By Dustin Rowles | TV | May 14, 2021 |
By Dustin Rowles | TV | May 14, 2021 |
In the family drama portion of this week’s one-episode edition of Manifest, Paige Jennings from The Americans seems determined to replace Olive in the Stone family, and Olive very suddenly doesn’t care for it. You invite an unstable teenager with abandonment issues into your home, and this is how she repays you? Who could’ve predicted?
Later, Paige from The Americans dyes her hair like Olive’s. “I just want to be like you,” she tells Olive. “I just want to be a part of this family that’s been so nice to me.”
Olive: “Nice? They pity you.” Ouch.
Grace eventually explains to Olive that Paige from The Americans is just looking up to her, and needs someone because she’s alone in the world. NORMALIZING STALKING. Still, when Olive seeks out Paige from The Americans to make amends, she finds her trying to make out with her boy crush. SINGLE WHITE MANIFEST.
Meanwhile, in the love triangle portion of the episode, Jared and Sarah (the daughter of The Major (RIP)) have a double date with Michaela and Zeke at their home (with Beverly). Over the course of the dinner, Zeke has an empath calling, which reveals that Sarah is good people. At the end of the dinner, however, Beverly (the lady with dementia) tells Zeke that her unofficial empathy callings tell her that Michaela is still in love with Jared. Poor Zeke. Never trust the love of a woman who agrees to marry you if she thinks you’re going to die the next day.
In the callings portion of the episode, Ben is now working with Eagan (the guy who abducted him two weeks ago and kept him captive in his basement) because he’s good at deciphering callings and also Ben wants to “keep his enemies close.” Eagan and Ben are having callings that involve flooding and a lion crying tears of blood, and in Michaela’s calling, all she sees is blood dripping from her eyes. Olive is trying to crack the calling by looking up ancient myths about flooding and lion crying tears of blood.

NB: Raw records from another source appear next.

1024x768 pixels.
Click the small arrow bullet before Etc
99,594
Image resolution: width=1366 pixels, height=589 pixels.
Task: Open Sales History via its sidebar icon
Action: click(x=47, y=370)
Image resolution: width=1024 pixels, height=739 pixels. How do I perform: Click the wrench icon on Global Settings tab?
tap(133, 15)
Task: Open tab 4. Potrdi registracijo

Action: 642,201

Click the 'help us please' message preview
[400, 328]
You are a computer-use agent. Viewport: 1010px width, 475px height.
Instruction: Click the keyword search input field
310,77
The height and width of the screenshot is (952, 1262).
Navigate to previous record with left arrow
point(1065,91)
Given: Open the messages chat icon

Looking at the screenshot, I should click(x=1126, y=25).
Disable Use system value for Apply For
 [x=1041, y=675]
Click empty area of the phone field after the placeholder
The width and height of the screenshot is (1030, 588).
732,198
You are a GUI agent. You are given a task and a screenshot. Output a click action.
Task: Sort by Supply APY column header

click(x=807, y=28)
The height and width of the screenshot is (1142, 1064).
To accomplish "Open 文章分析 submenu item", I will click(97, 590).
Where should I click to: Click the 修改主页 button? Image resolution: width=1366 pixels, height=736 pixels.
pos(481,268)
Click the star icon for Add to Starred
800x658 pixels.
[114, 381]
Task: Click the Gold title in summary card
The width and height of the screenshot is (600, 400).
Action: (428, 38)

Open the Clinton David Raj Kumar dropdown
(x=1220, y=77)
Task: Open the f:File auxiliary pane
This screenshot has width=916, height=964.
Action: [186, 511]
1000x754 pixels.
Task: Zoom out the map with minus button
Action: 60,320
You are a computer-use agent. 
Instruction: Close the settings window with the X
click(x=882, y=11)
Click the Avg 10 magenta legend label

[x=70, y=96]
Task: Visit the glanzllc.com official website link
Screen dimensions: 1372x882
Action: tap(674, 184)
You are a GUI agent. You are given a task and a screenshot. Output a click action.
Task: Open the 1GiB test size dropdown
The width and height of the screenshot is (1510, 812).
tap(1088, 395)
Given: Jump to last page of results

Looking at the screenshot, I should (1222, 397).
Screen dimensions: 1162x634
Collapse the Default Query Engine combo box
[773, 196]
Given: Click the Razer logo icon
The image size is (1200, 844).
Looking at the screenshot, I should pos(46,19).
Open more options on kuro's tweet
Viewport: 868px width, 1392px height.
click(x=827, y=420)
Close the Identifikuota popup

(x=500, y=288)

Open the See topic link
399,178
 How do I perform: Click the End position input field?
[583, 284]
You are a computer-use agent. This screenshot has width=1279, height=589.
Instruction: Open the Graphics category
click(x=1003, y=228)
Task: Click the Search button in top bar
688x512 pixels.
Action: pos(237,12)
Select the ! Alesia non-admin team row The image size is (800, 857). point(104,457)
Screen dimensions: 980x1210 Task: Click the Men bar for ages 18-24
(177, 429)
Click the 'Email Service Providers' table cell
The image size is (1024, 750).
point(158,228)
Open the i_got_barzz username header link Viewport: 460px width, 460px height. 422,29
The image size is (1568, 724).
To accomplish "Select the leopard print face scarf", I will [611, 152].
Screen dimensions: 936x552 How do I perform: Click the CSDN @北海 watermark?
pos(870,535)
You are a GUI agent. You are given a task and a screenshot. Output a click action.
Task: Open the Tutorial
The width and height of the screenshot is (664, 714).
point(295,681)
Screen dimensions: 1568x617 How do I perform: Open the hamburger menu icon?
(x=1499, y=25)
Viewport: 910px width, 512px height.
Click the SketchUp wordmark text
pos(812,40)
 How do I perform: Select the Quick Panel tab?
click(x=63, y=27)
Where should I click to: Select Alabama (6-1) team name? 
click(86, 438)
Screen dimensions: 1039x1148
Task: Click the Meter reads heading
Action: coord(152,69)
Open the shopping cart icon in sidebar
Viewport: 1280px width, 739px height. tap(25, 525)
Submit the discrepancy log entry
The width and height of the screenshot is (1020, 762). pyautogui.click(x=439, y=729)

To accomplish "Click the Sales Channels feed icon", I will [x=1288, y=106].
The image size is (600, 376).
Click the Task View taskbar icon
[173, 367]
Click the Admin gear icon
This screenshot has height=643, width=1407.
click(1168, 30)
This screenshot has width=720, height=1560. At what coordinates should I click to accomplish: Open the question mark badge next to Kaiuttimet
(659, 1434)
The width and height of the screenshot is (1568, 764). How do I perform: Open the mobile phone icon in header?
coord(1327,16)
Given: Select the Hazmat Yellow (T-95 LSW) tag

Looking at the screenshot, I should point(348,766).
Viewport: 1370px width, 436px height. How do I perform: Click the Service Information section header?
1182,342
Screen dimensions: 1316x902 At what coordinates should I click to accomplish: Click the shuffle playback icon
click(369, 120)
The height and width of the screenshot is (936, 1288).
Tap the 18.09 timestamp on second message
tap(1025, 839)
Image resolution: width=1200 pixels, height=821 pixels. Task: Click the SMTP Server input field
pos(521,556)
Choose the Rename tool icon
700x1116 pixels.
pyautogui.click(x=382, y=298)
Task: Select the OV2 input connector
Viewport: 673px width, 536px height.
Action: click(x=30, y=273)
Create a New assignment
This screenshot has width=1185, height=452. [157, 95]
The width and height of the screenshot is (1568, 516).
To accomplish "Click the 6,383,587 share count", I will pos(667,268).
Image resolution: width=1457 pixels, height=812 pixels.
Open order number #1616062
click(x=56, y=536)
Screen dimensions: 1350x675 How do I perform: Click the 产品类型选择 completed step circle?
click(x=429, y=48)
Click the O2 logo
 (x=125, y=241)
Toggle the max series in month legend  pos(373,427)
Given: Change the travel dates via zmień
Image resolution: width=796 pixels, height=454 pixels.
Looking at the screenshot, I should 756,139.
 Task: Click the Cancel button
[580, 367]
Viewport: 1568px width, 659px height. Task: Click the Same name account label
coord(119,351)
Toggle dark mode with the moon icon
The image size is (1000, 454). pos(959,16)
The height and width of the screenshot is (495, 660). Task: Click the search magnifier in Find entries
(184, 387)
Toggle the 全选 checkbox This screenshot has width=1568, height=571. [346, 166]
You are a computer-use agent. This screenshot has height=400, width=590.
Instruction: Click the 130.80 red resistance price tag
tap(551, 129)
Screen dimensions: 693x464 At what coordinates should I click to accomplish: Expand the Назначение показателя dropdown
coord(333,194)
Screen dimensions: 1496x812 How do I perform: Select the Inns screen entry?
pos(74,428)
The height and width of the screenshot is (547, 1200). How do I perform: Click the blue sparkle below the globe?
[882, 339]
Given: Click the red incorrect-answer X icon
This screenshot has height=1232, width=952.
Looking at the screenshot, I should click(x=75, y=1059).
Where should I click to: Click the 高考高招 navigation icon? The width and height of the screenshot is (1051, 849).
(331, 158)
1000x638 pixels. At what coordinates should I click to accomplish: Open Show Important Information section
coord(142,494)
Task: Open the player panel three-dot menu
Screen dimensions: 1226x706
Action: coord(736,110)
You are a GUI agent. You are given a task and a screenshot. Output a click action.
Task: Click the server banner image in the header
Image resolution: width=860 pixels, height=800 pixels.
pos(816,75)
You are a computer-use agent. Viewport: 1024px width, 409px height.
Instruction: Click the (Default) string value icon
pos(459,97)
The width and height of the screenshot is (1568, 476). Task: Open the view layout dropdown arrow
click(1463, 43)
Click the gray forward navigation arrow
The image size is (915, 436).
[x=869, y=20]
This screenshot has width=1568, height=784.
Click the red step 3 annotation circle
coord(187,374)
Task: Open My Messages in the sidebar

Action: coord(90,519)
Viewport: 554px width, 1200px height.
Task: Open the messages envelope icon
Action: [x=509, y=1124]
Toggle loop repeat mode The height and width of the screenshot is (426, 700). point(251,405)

What she finds is a Chinese Buddhist myth. “If a lion statue is crying tears of blood, it’s a warning of a flood. The villagers have to rush to the top of the mountain or drown. One day, townsfolk painted red tears on the lion to trick an old woman. When she wanted everyone to rush to the top of the mountain for safety, they just laughed.” But there was a flood, and everyone died except the old lady.
They surmise that there’s a lie at Eureka (the NSA facility) threatening everyone’s lives. Michaela rushes to Eureka and confronts Saanvi about the lie, and she confesses what she knows about the driftwood from Noah’s Ark. The tears of blood do not go away. She has another lie she must confess or she’ll die. Reluctantly, Saanvi tells Michaela that she killed The Major. Her condition clears, and Ben and Eagan’s callings disappear. Saanvi is saved (but may have a murder rap to contend with).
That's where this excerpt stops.